In this particular run of the evolution, we see that pdc and pdd converge to zero, meaning always defect when defected previously. We also see pcc go to a 54% change of cooperating and pcd goes to a 90% change of cooperating.
The pdc and pdd results are in line with what can be expected from some viable strategy of ZDS, but overall it seems a single run through evolution may not be that meaningful. Because of this, 1000 instances of this were run to build statistics for the following analysis.
Analysis
Because these simulations were simply run for some number of iterations, there is no assurance that a single unique probability vectors remains at the end. Fortunately, we can weigh each probability vector by their populations for following analysis.
Some traits worth considering are what strategies actually end up being viable by the end. Initially only 98 runs of this simulation were performed. A few strategies ended up being more viable than others but not by a clear margin. Following up, 1000 more runs were performed. Shown below is the population of each unique strategy that remained to the end.
From the looks of it, if the simulation itself is running as intended, more compute is required to see a more general convergence. It also may be possible that some of the strategies here are only off from each other by a single step.
Briefly, the red dots are centers for k-means with 2 regions, there doesn't appear to be anything here.
As a passing curiosity, here's the sorted version of converged results. Wouldn't be surprised by some power law lying underneath here but given the poor convergence overall it seems to be a bit of a reach for a concrete statement.

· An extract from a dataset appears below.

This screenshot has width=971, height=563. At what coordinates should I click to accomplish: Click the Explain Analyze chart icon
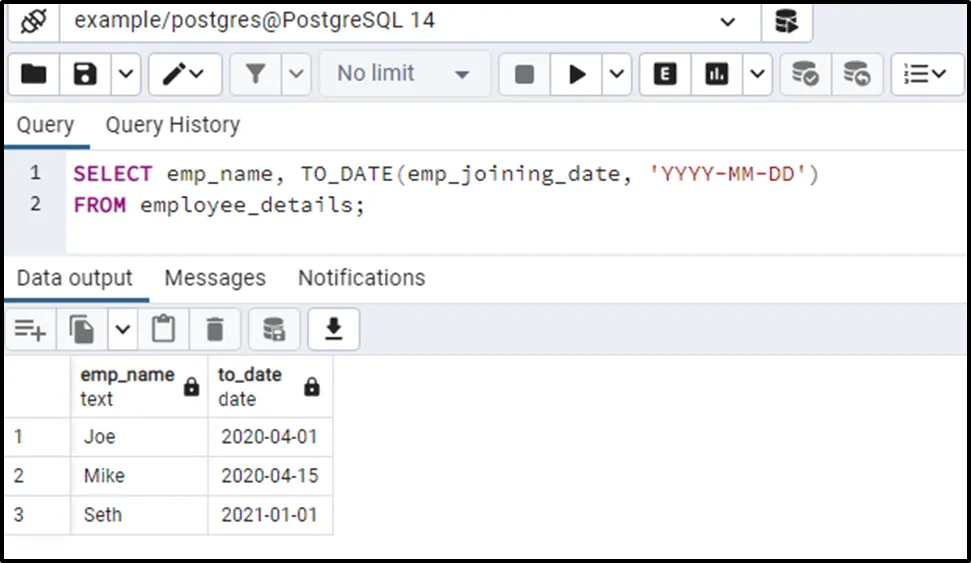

Only considering what we have though, it may be interesting to see the distribution of each probability of transition. We find that cooperating after mutual defection is basically never chosen, which makes intuitive sense.
Next Steps
It seems it is necessary to get additional compute to be able to perform these simulations in a timely fashion. Another option would be to choose evolution schemes that converge quickly and to include a convergence check in the actual runs. This would ensure no compute is spent on rounds that are not determining anything new. While this would be good, for now we'll move on to propose a new approach to the game in the next entry in this series.
Materials
Continuing on with Rust for this project in general. Given the sheer number of players, the simple multithreading approach is growing strained. It is likely that soon enough a threadpool will prove beneficial for running more rounds without hitting stackoverflow.
Transitioning the data storage setup to something like mongoDB would be a positive improvement although it's unclear how necessary that is for a homebrew project like this.
Once again, the analysis on the data generated from Rust was performed in python. Nothing fancy, just bar graphs over populations and distributions of probabilities. Might be worth it to try out some of this with Rust, but jupyter notebooks are convenient.